At just under 50,000 bopd, the Monterey Formation diatomite reservoir is currently producing the most oil at Belridge. It is also a very unique reservoir and may be one of the first unconventional shale reservoirs to be produced commercially. “Fluids move very slowly through this reservoir at only 0.3 to 1.0m per year,” says Malcolm. “It has extremely high porosity, a large surface area per unit volume, and is highly compressible; all very challenging characteristics for a reservoir that can be 300 to 400m thick.”

“The first horizontal wells were aligned parallel to the anticline axis and completed with multiple transverse fracs,” explains Malcolm. “This area had limited productivity and since then nearly all our horizontal wells have been drilled along the flanks of the anticline and completed with longitudinal fracs along the wellbore. After multi-stage fraccing, these wells have proven to be very successful.”

“Water injection is essential to improve oil recovery and to maintain reservoir pressure to avoid compaction in the diatomite. With this massive, thick reservoir, accurate placement of injectors is warranted,” states Malcolm. “To solve this problem, we are using a multifaceted approach. Open-hole Repeat Formation Tester (RFT) data allows us to easily locate where additional injection support is needed to maintain hydrostatic formation pressure. In that same content, we are using satellite data every 24 days to compare surface subsidence caused by reservoir compaction. This allows us to monitor conformance of injection and production across the field. Additionally, we have 50 well pilot programs to monitor water injection profiles using distributed temperature sensing (DTS) with the optical fiber between the casing and cement. Full DTS deployment may involve over 1,000 wells. For active reservoir monitoring, microseismic arrays have been deployed to monitor fracture growth and cross-well tomography may be used in the future to detect changes in reservoir fluid content. These are clear examples how new technologies can solve surveillance issues in oil fields.”

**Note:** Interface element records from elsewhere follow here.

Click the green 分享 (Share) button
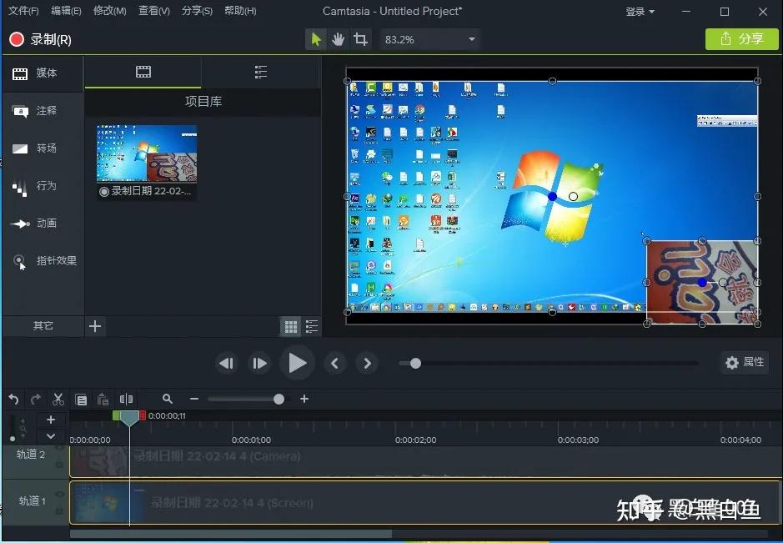 [x=740, y=38]
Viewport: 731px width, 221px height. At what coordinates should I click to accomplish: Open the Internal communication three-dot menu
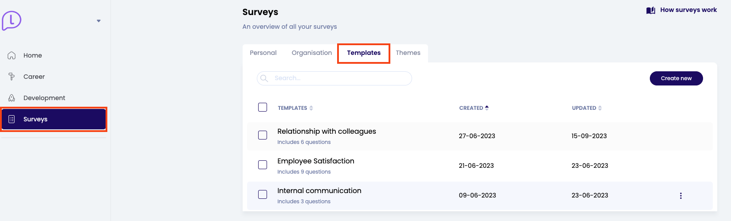pos(680,196)
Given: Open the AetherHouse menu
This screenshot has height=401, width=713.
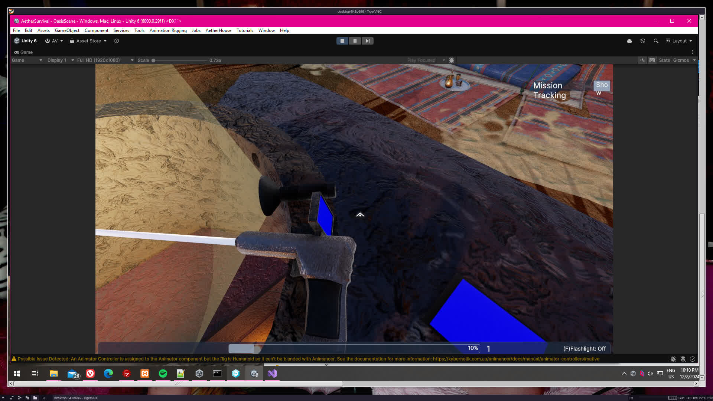Looking at the screenshot, I should (x=218, y=30).
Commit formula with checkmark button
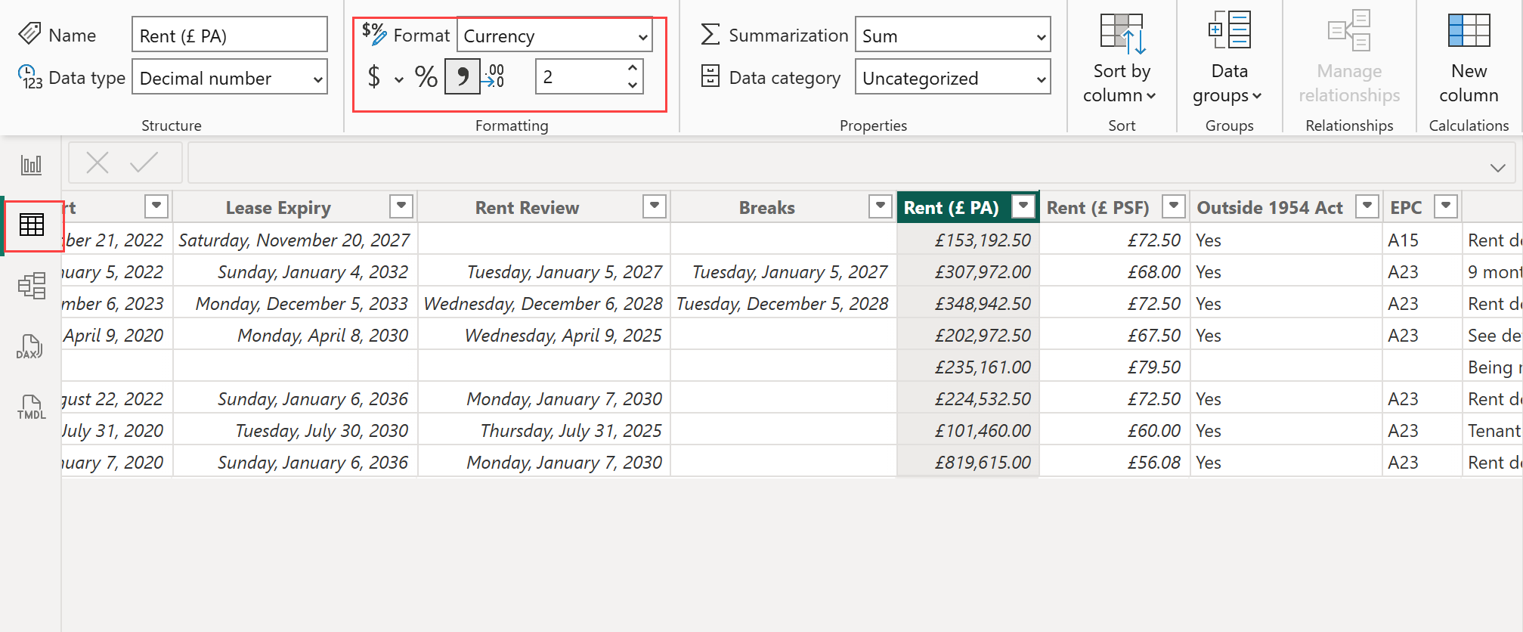The width and height of the screenshot is (1523, 632). point(144,163)
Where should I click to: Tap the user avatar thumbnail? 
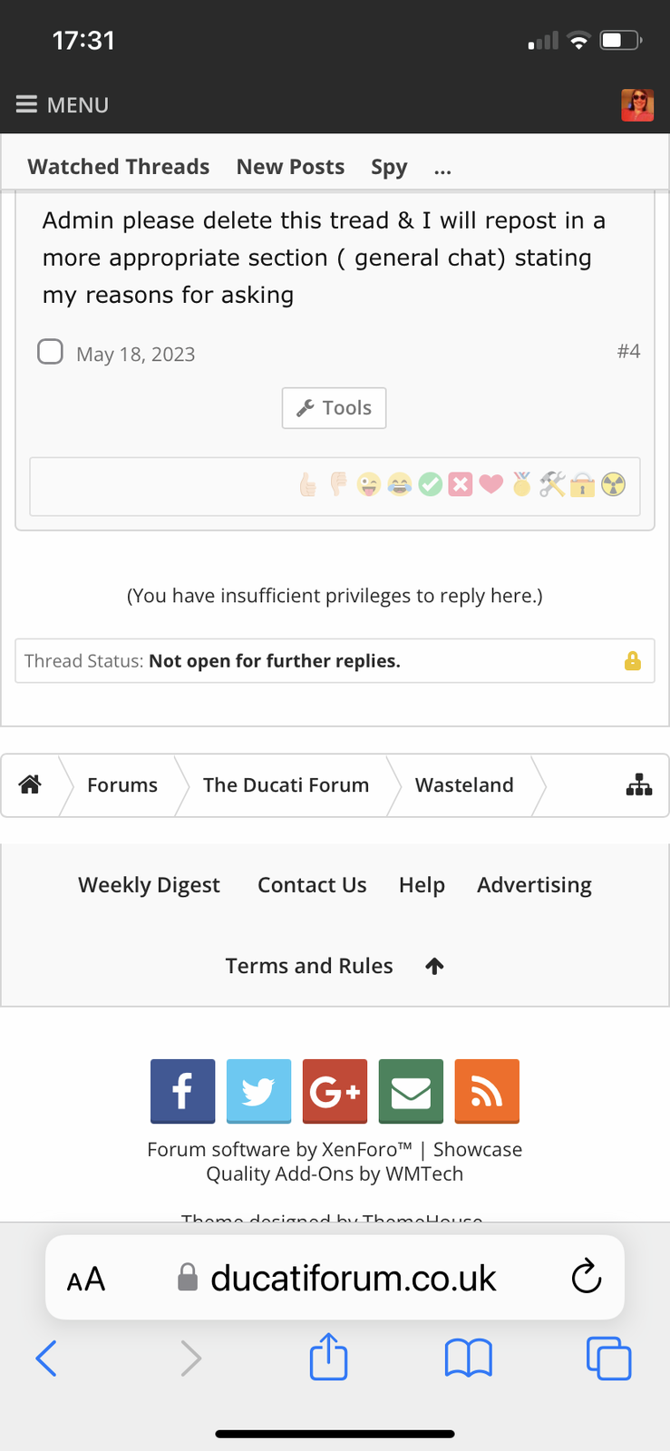(x=637, y=105)
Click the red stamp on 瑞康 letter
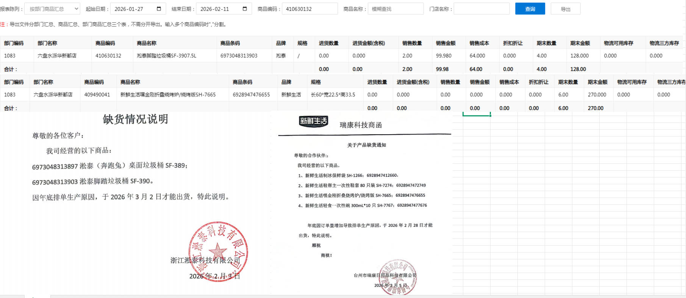 397,278
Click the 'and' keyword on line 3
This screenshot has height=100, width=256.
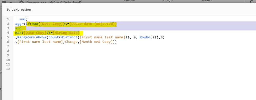click(x=18, y=28)
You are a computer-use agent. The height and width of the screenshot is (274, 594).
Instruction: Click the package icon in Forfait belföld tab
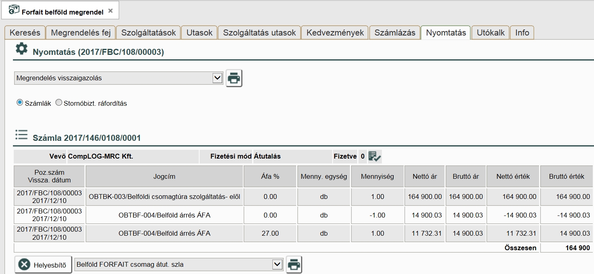tap(14, 10)
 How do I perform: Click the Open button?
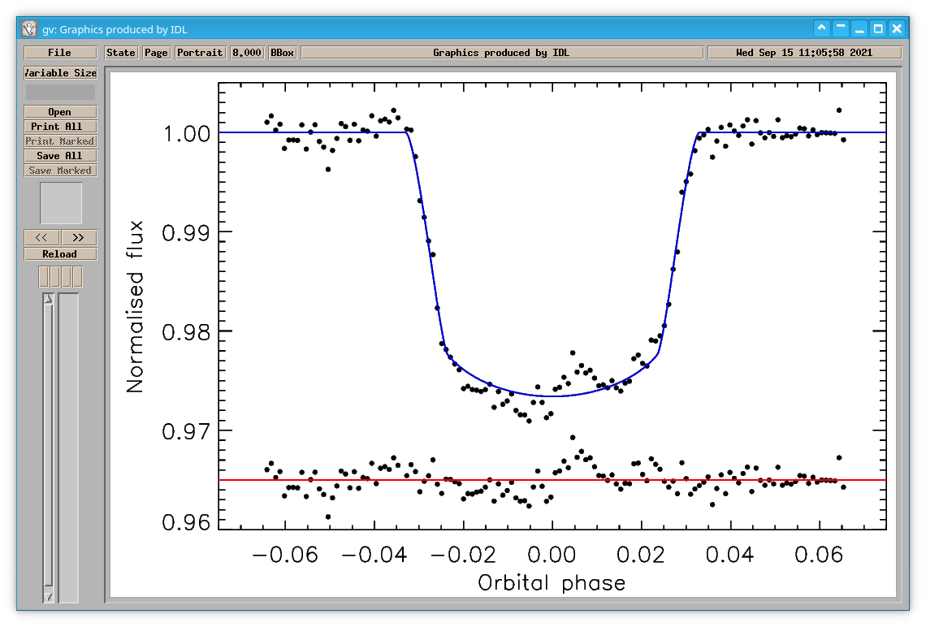pyautogui.click(x=60, y=111)
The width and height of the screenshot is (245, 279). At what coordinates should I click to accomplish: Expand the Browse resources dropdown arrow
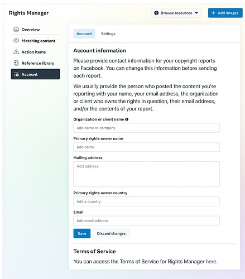196,13
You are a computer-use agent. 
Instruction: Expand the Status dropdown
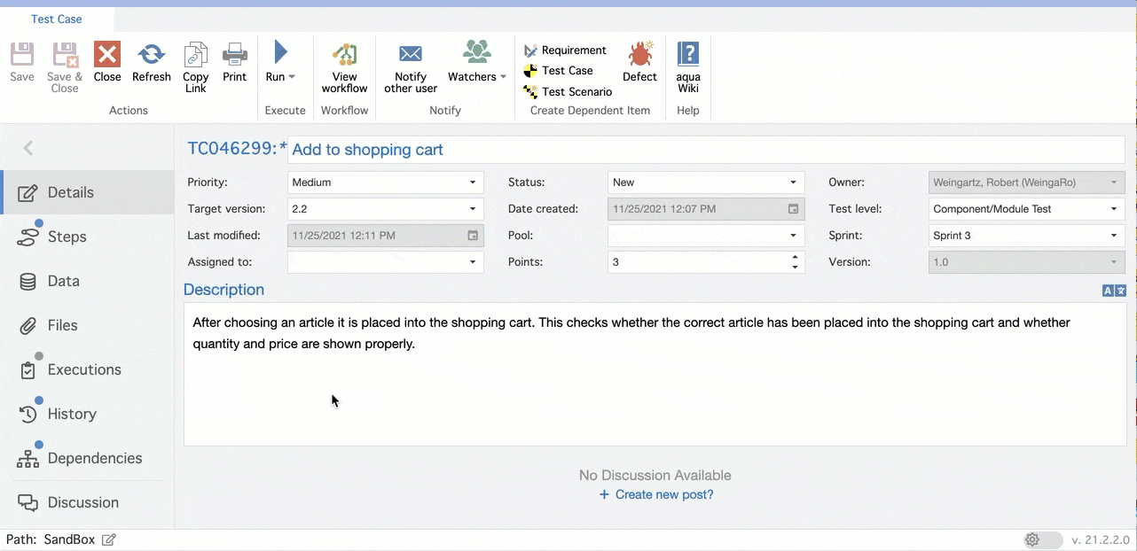793,182
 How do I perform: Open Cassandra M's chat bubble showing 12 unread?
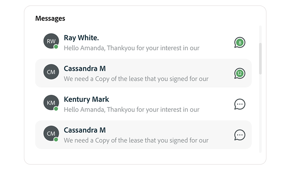[x=240, y=73]
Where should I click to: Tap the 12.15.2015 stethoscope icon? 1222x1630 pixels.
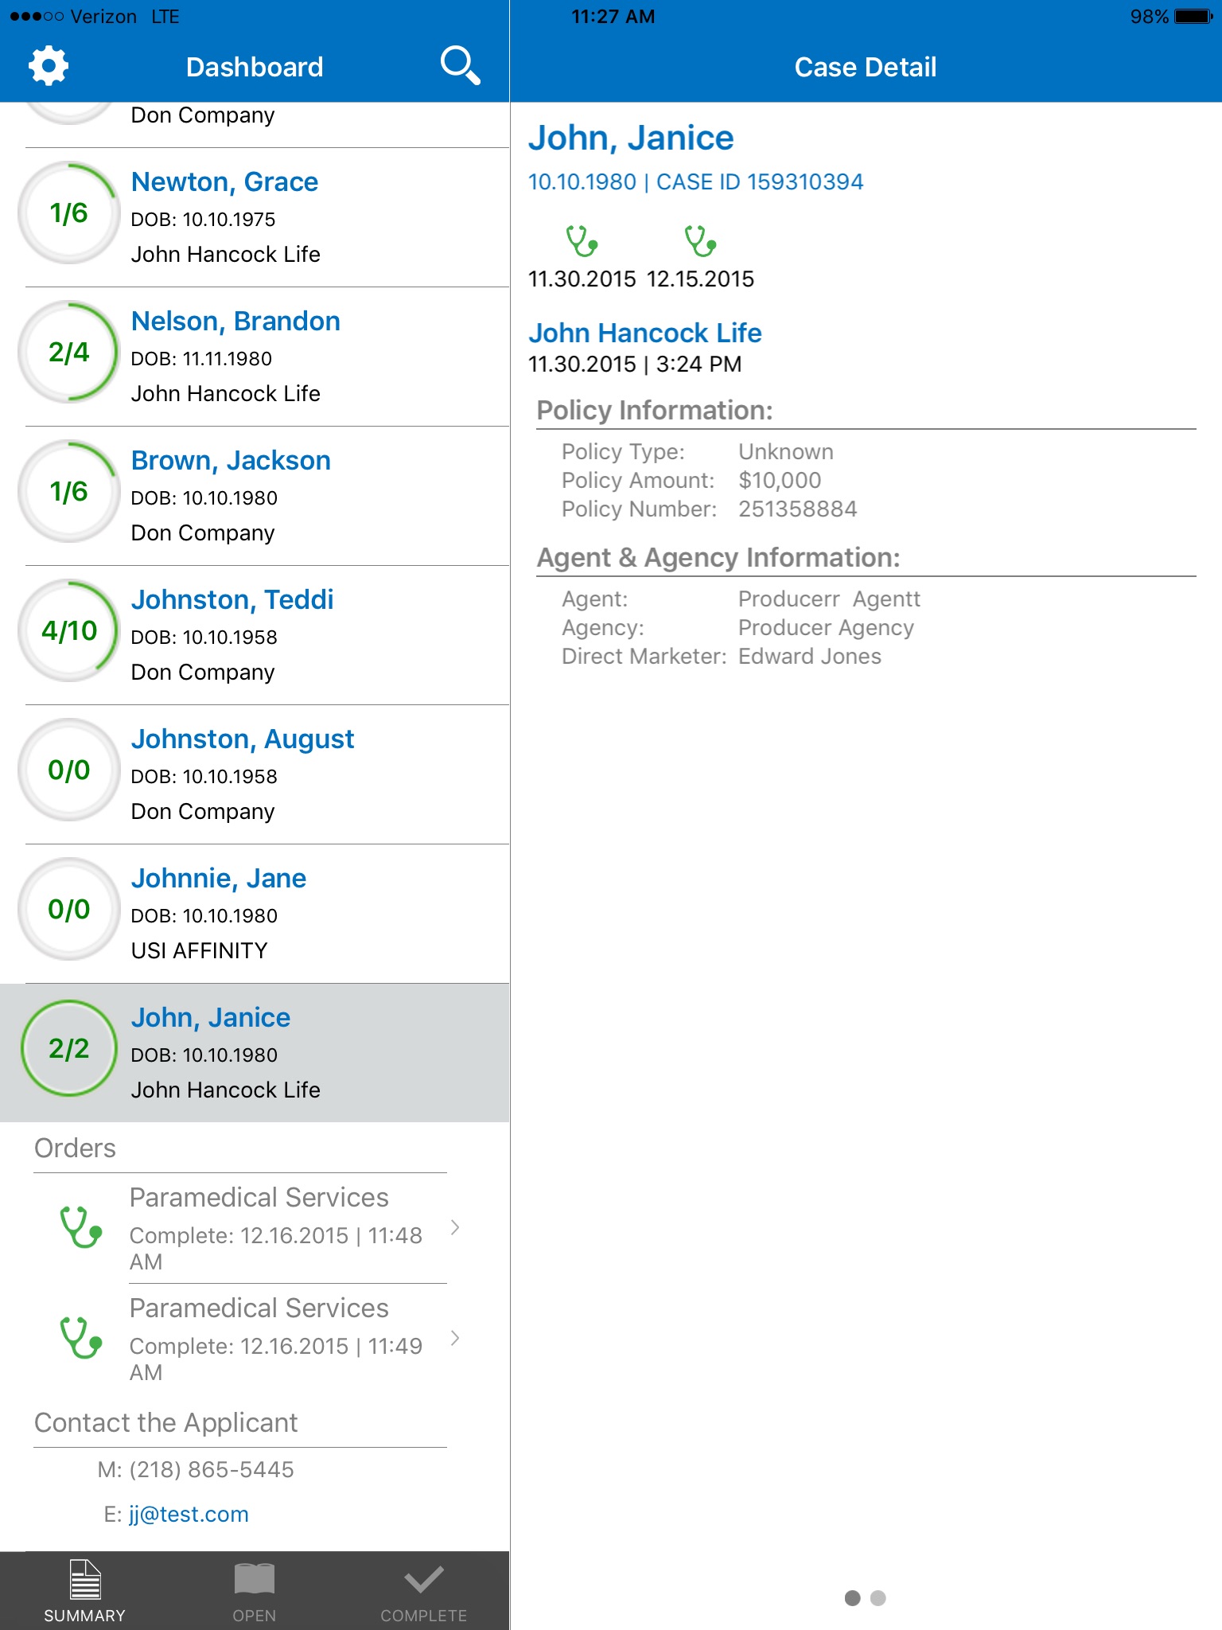pyautogui.click(x=700, y=241)
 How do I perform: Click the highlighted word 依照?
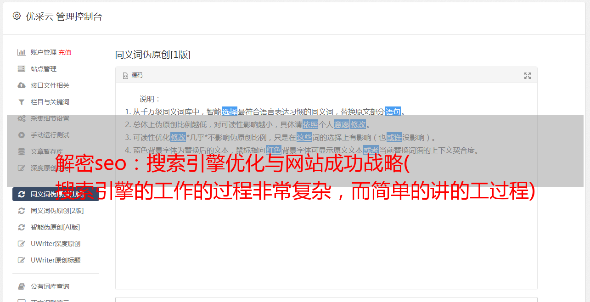tap(310, 124)
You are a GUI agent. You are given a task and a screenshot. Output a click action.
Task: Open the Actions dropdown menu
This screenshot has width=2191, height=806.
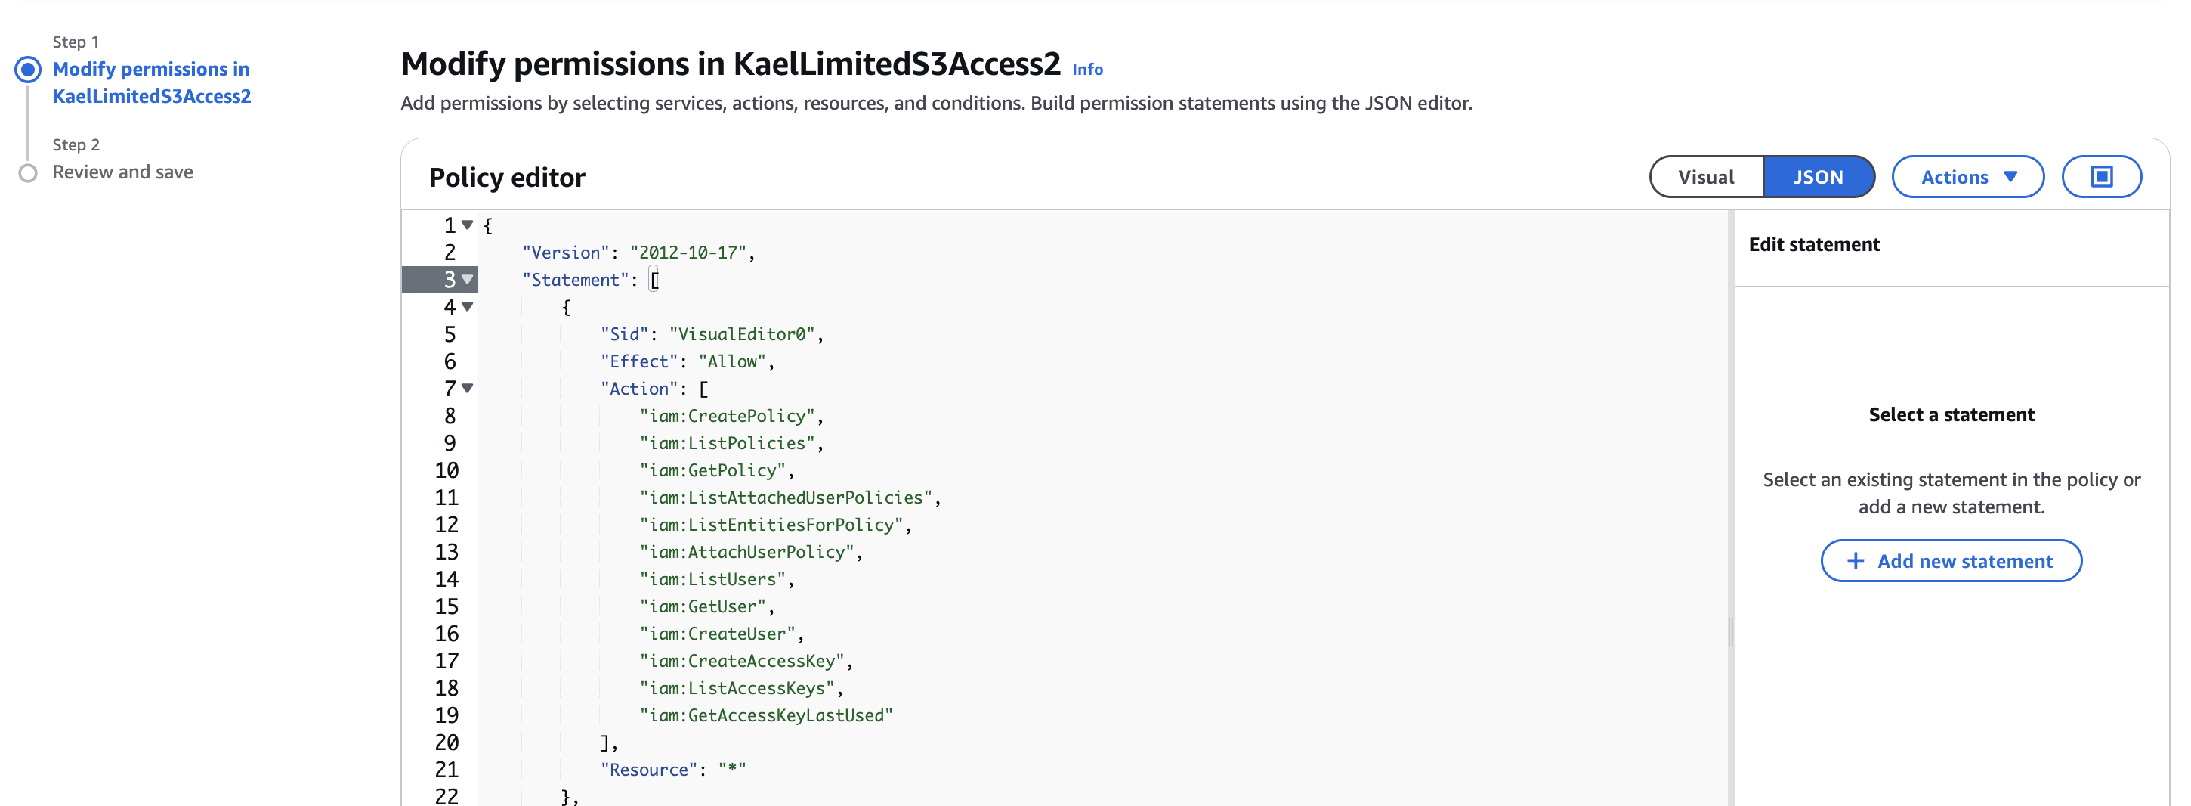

“Going forward, and along with trying to recover more oil from existing reservoirs, Aera is drilling new exploration wells into deeper zones throughout the field,” says Malcolm. “To lower our environmental impact, the old gas-fired steam generators may soon be replaced with solar or biomass steam generation. We are also trying to minimize the surface impact with possible redevelopment by multilateral horizontal wells.”

A final life could occur at Belridge towards the end of this century with the recovery of heat from the steamed reservoirs using low temperature geothermal technology. Until then, Aera will continue to apply modern technologies to this giant field to keep producing oil from its huge remaining reserves.

Acknowledgement: Special thanks to Malcolm Allan for his valuable contributions to this article.